The evaluators compare the requirements of the apprenticeship program either to specific college courses or what would be covered in a semester of college, and make recommendations about how the apprenticeship experience translates into the traditional academic unit of credit hours.
Colleges are free to accept or reject those credit recommendations. But those participating in the consortium will now promise to accept those recommendations from ACE, NCCRS or an institution that has a similar evaluation process.
That will provide much-needed certainty for students who want to know whether they can use an apprenticeship as a path to a college degree, according to Tina Grant, former director of the National College Credit Recommendation Service who is now the executive director of Excelsior College’s center for assessment of post-traditional instruction, training and learning.
Apprenticeship programs are often “quite rigorous,” she said. “They might require a knowledge of the laws of physics, a lot of mathematics,” for instance.
“There’s historically been a division between technical and vocational programs and ‘attending college,’ but we’re seeing those merge now,” she said, adding that the consortium “really moves that agenda forward. We’re seeing that they don’t need to be two separate things.”
The voluntary consortium will be run by the Departments of Education and Labor. Among the colleges that have already signed on to the program are the Community College of Baltimore County and the Wisconsin and Ohio Community College systems. The International Brotherhood of Electrical Workers union has also agreed to participate, an administration official said.
Biden urged the community college presidents to consider joining the consortium.
“We need you, desperately,” he said, pledging to follow up with community college leaders to check back in on their progress.
“Encouraging colleges to grant this kind of credit, we think, makes good sense,” said David Baime, senior vice president for government relations and research at the American Association of Community Colleges. “Just by shining a national spotlight, and facilitating it through this coordinating council, will hopefully make it easier for colleges to do this.”
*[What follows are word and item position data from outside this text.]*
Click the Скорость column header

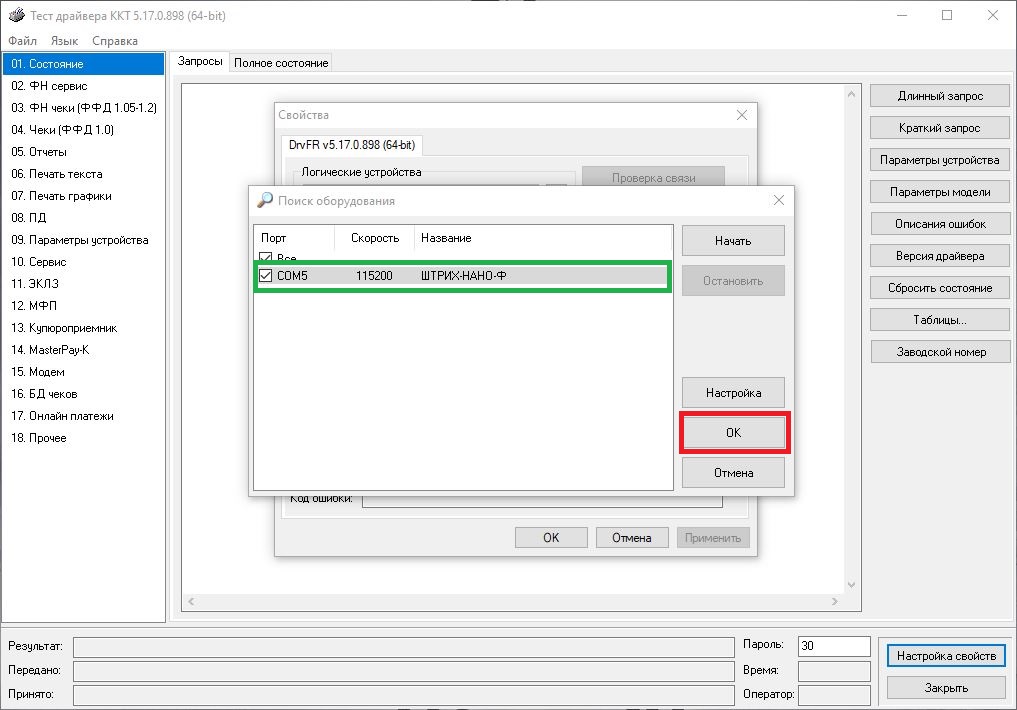(x=375, y=238)
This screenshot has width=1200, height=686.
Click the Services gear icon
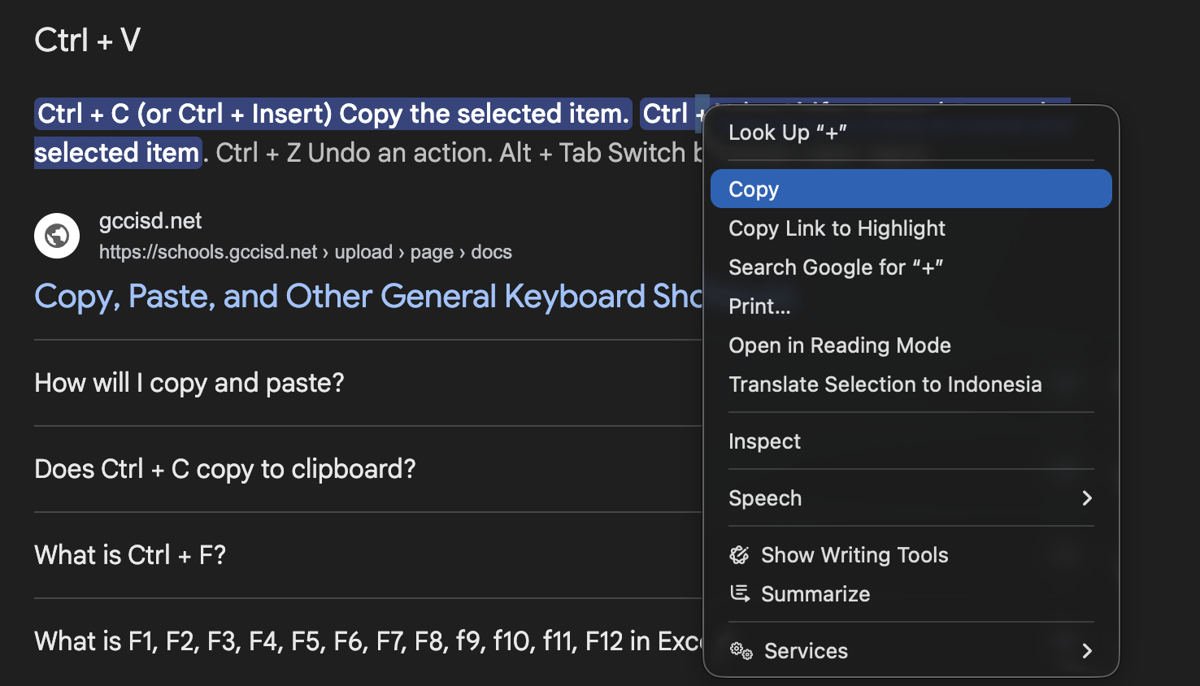click(x=741, y=651)
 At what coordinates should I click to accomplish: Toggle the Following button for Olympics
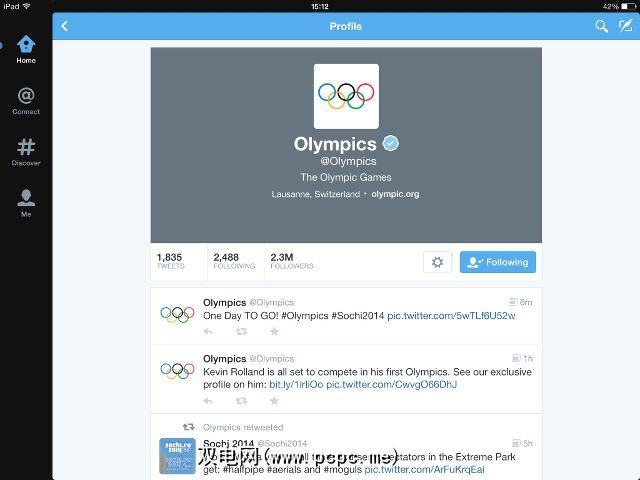[x=498, y=262]
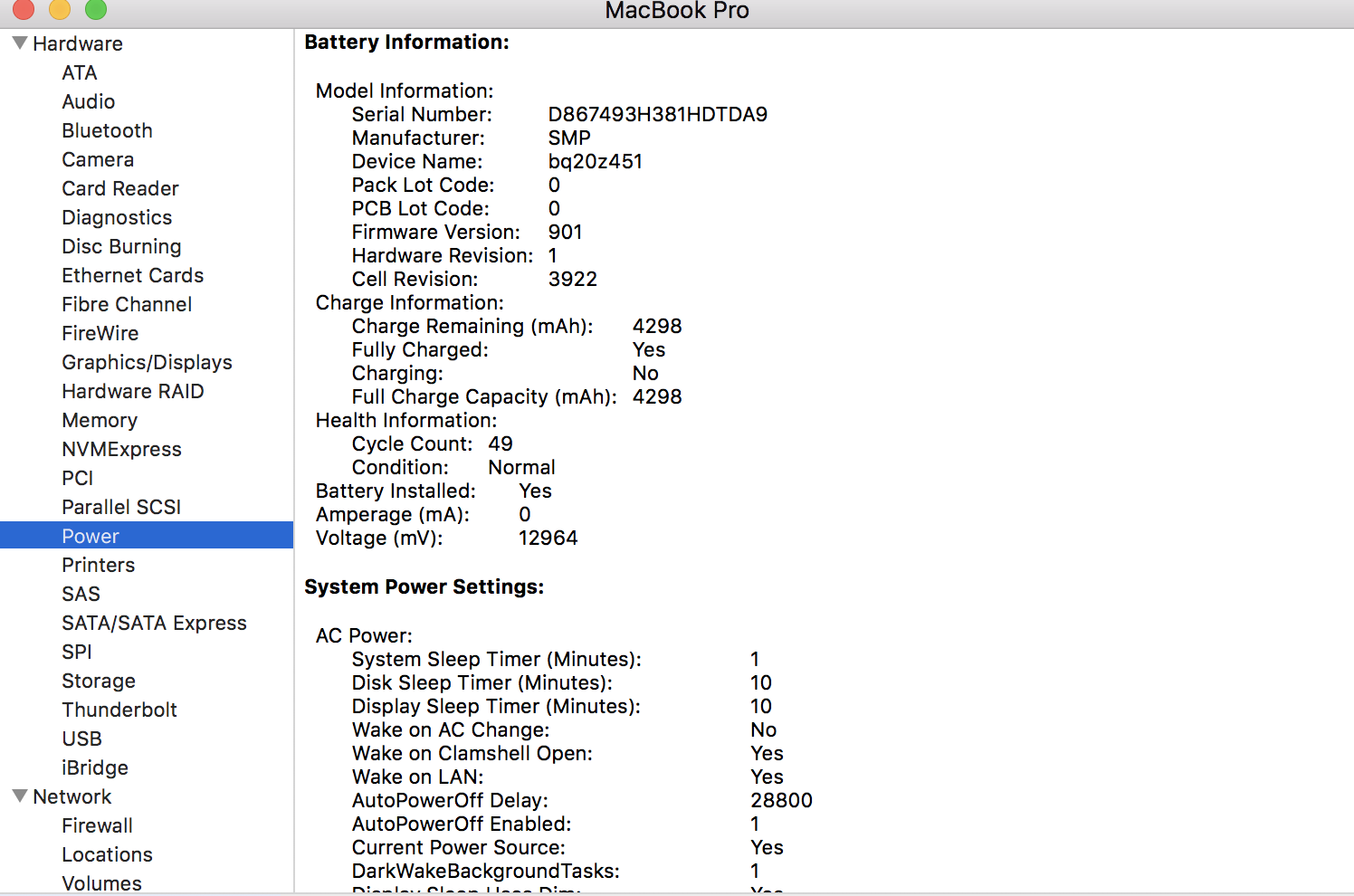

The new apprenticeship consortium is the latest of many efforts in Washington, across the political spectrum, to provide greater support to and recognition of programs that involve using prior learning assessment as an alternative path to a credential. A related, but distinct, alternative model -- competency-based education -- is also gaining traction among policymakers in both parties.
Biden, along with his wife, Jill Biden, who is a community college instructor, also spent a large portion of their remarks praising the work of community colleges as vital to the economy.
"Unless we have the most skilled work force in the world, we will not be able to lead the world," Biden said, adding that community colleges also provide "the best, most direct avenue to the middle class for those who are struggling and those who are in the middle class."
He also drew laughs with a new take on a previous line about his intimate connection to the issue of education.
Describing his strong support for community colleges, he said: “I think I’d have the same attitude did I not sleep with a community college professor every night.”
He quickly clarified: “The same one. The same, the same one.”